----- The input

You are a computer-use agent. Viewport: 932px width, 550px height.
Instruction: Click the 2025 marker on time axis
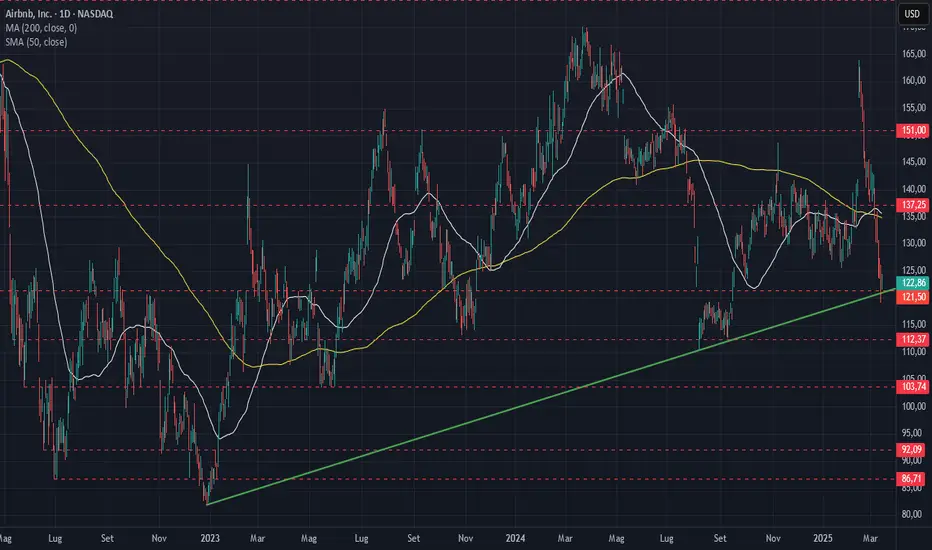[823, 538]
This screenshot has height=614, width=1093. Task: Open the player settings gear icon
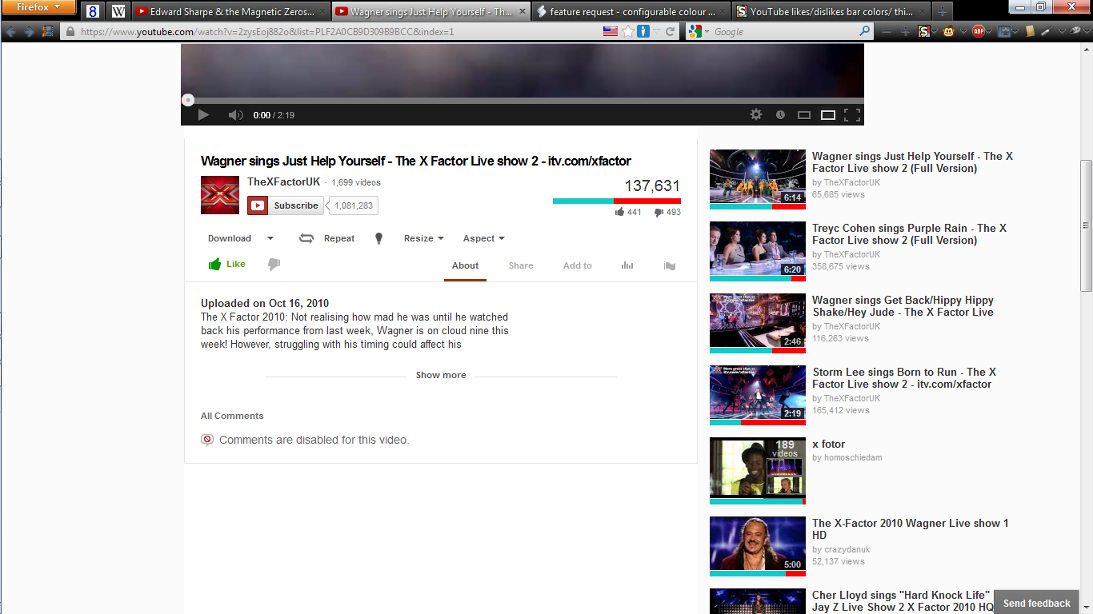coord(756,114)
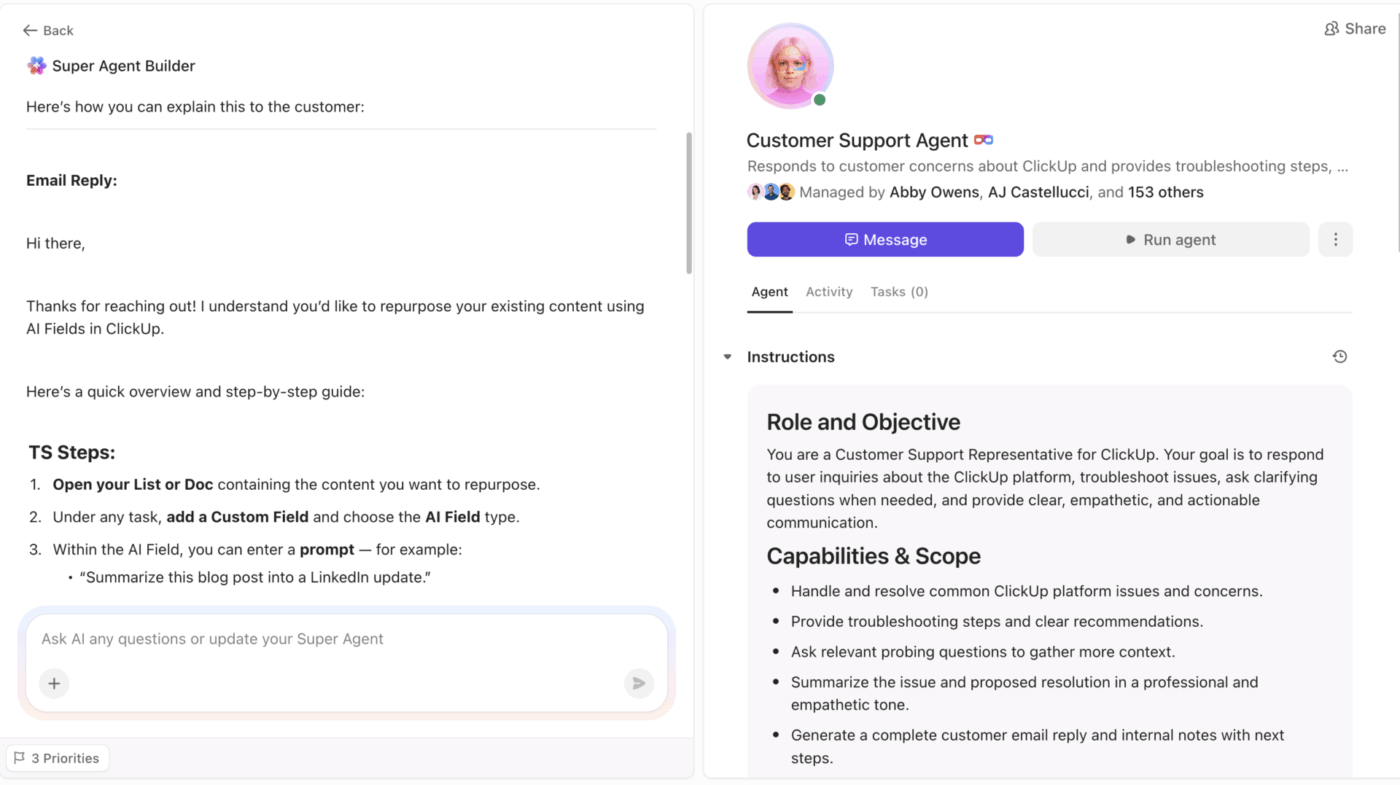
Task: Click the Run agent button
Action: pyautogui.click(x=1170, y=239)
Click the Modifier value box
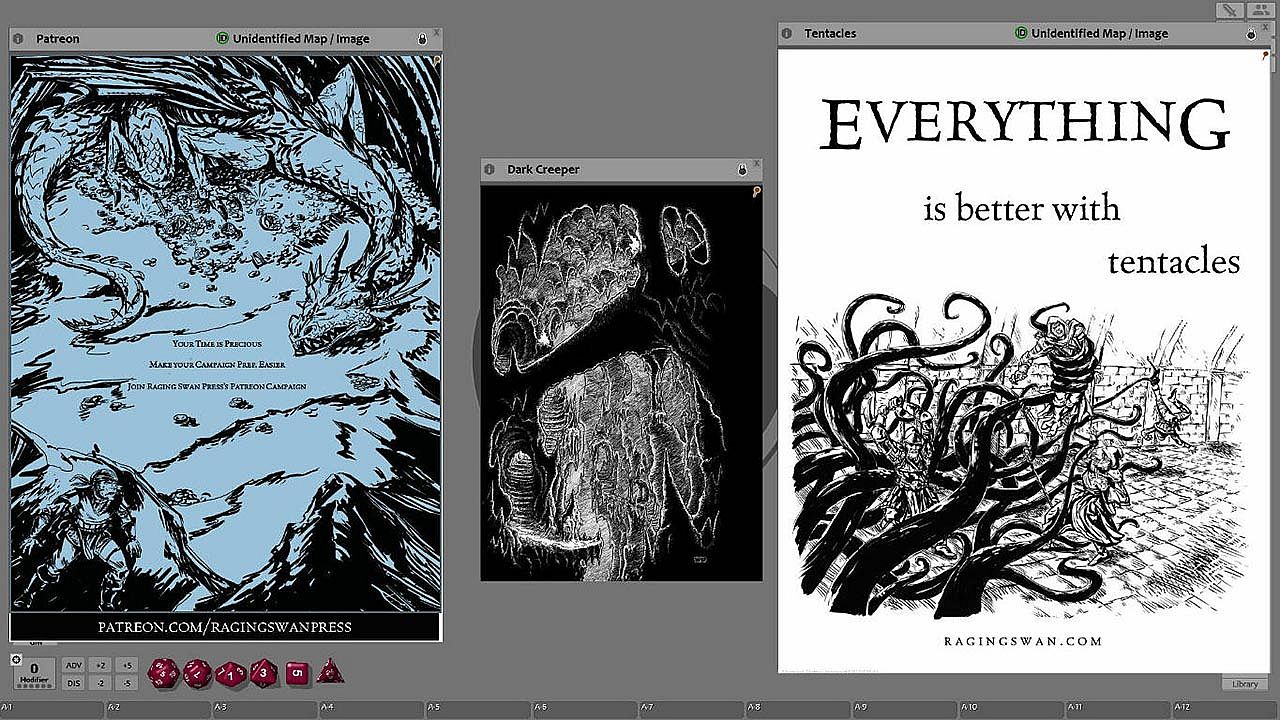The height and width of the screenshot is (720, 1280). [x=34, y=672]
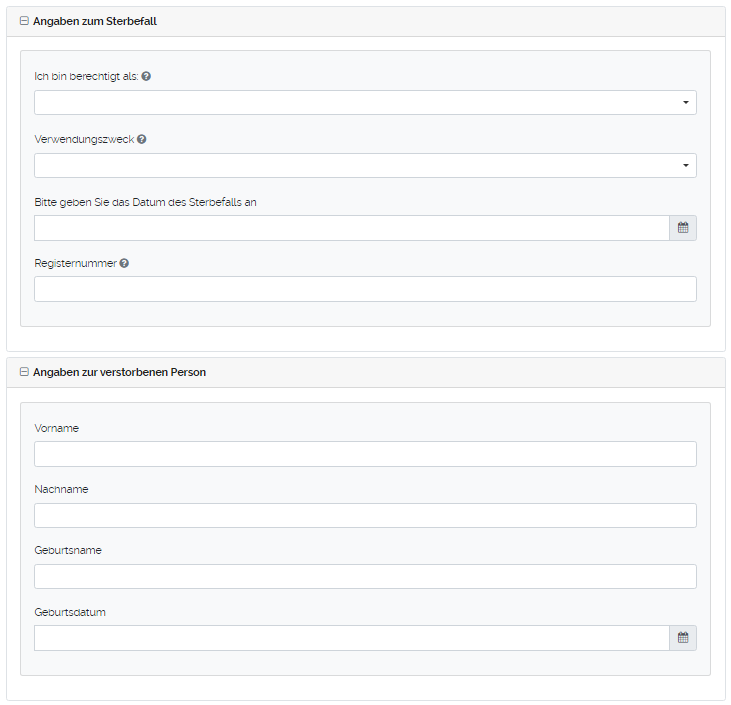Open the Verwendungszweck dropdown
The height and width of the screenshot is (705, 731).
365,166
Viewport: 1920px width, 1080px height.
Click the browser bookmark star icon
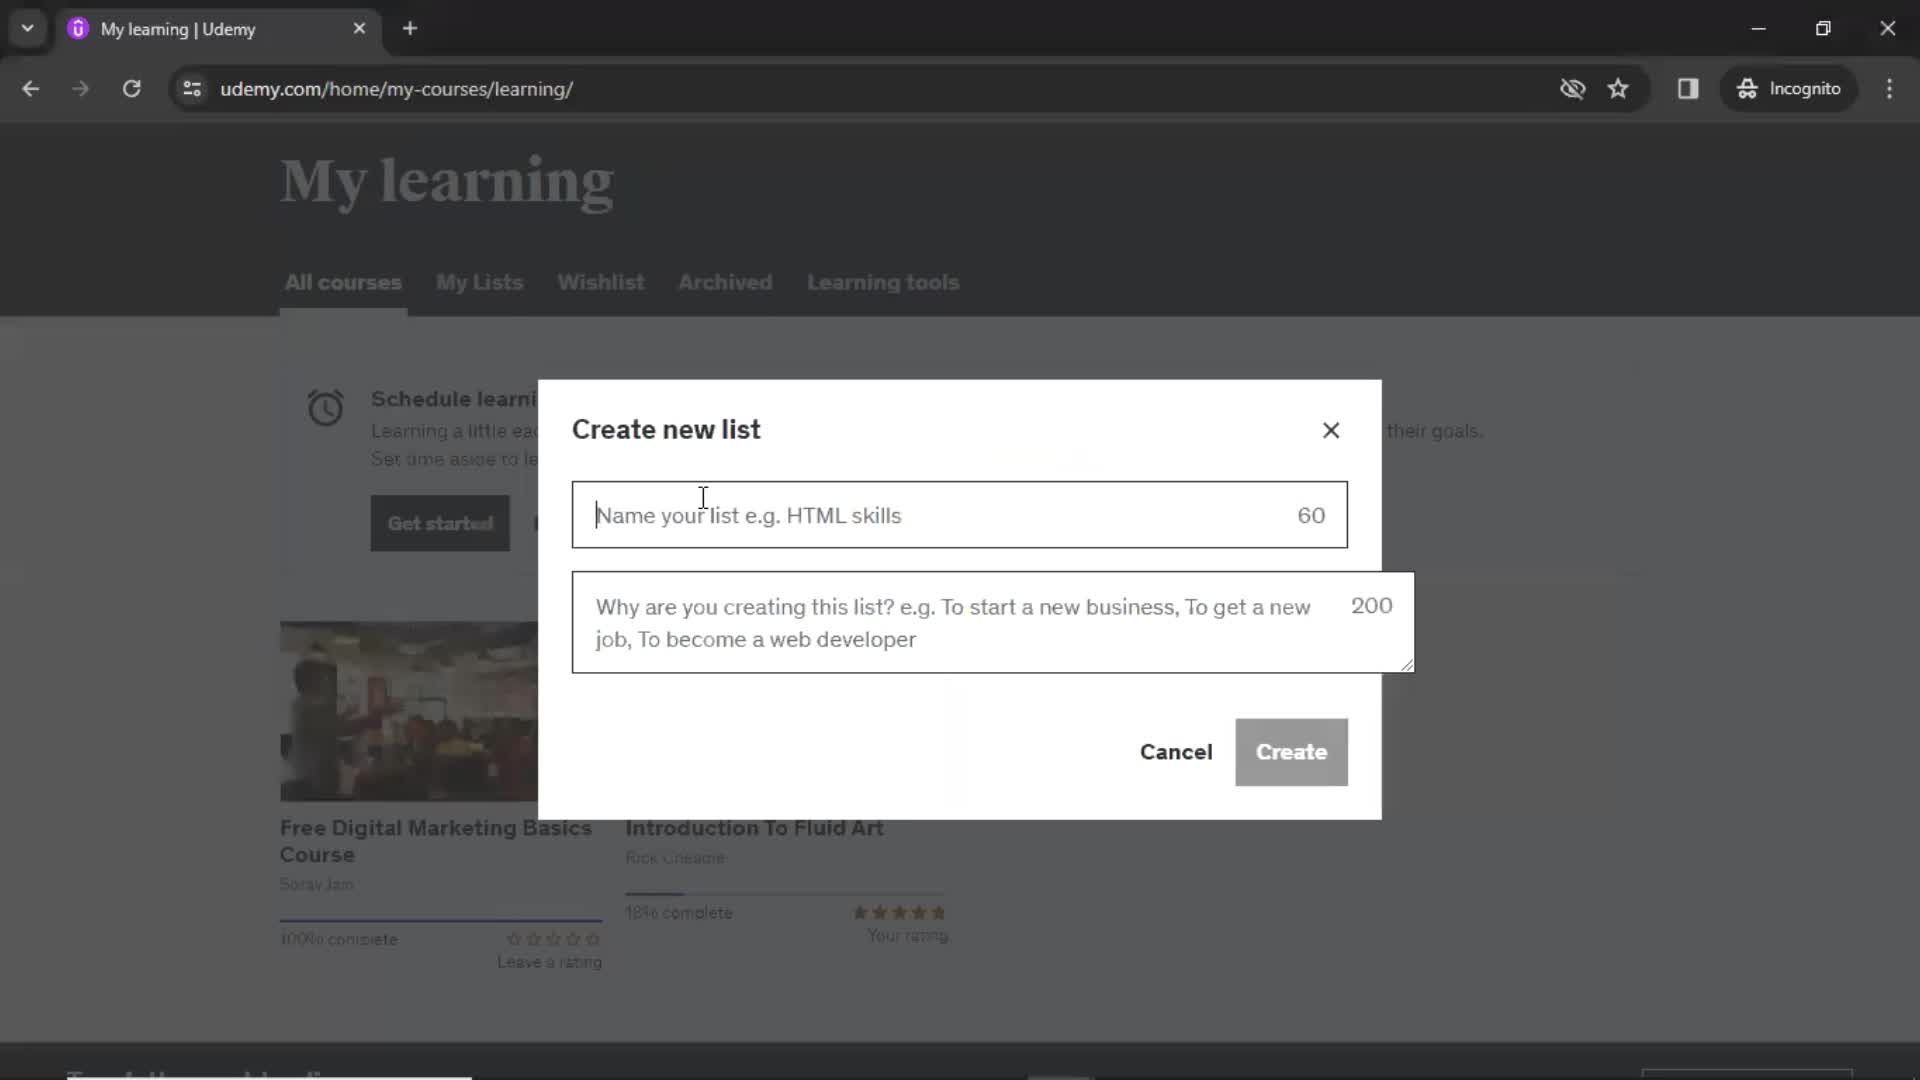(x=1619, y=88)
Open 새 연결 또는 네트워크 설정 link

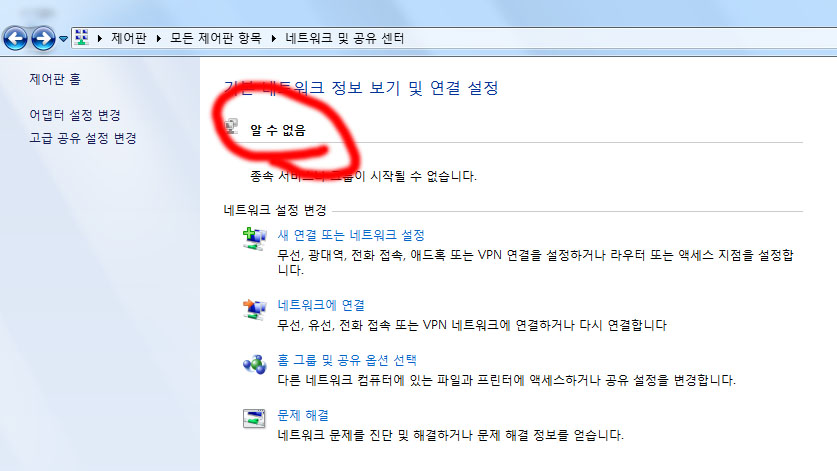tap(351, 235)
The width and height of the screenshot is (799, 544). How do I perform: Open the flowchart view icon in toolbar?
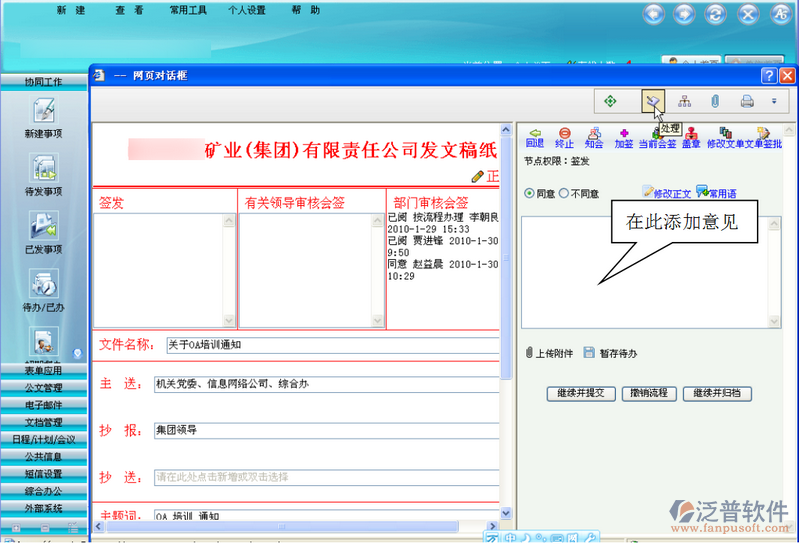(684, 101)
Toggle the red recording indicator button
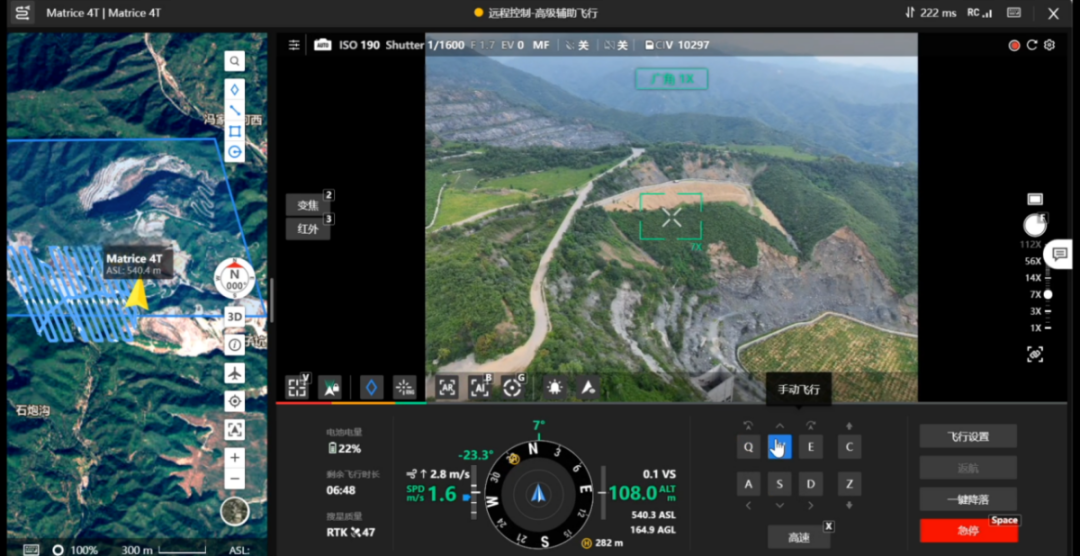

----------

▶ [Work instruction]: Without reproducing any picture, repeat exactly the lines from the one containing "The width and" through the last line of the material above, both ends included.

▶ [Result]:
The width and height of the screenshot is (799, 544). How do I perform: Open the flowchart view icon in toolbar?
(684, 101)
Toggle the red recording indicator button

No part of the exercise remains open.